» **Complete the following**
• a. According to the text on one-line haiku, how long has Marlene Mountain been writing one-line haiku exclusively?
• b. Write out the text on one-line haiku from "Marlene Mountain, for" up to and including "own body (Issa)", swapping "pond" for "lake".

» **Selected text**
= = = =

Marlene Mountain, for example, has been writing one-line haiku exclusively for over 30 years; some examples:
out of nowhere isn’t
carbon-eating poem evaporates
toward old as the hills ungracefully
and Hiroaki Sato has been translating Japanese haiku into English strictly in one line for just as long (because it is a fact that Japanese haiku are, almost exclusively, written in one line is therefore a one-line poem, not a 3 line poem as has been interpreted by the West):
An old pond: a frog jumps in—the sound of water (Basho)
Coolness: separating from a bell, the bell’s voice (Buson)
Cold night: I keep a vigil on my own body (Issa)
Rape flowers flash to brightness the edge of the town (Shiki)
I go in I go in still the blue mountains (Santoka)
i cough and am still alone (Hosai Ozaki)
Covered by the sounds of insects lies a brain (Fujiki Kiyoko)
Oh well then I’ll just turn into a snake’s heart (Kataoka Hiroko)
I plant a cactus in my eyes and give up (Miura Iyuko)

= = = =

» **Information shown**

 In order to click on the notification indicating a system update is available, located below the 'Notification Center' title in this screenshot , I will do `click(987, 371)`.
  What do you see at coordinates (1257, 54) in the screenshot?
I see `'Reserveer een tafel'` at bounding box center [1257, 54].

= = = =

» **Exercise solutions**
• a. For over 30 years.

• b.
Marlene Mountain, for example, has been writing one-line haiku exclusively for over 30 years; some examples:
out of nowhere isn’t
carbon-eating poem evaporates
toward old as the hills ungracefully
and Hiroaki Sato has been translating Japanese haiku into English strictly in one line for just as long (because it is a fact that Japanese haiku are, almost exclusively, written in one line is therefore a one-line poem, not a 3 line poem as has been interpreted by the West):
An old lake: a frog jumps in—the sound of water (Basho)
Coolness: separating from a bell, the bell’s voice (Buson)
Cold night: I keep a vigil on my own body (Issa)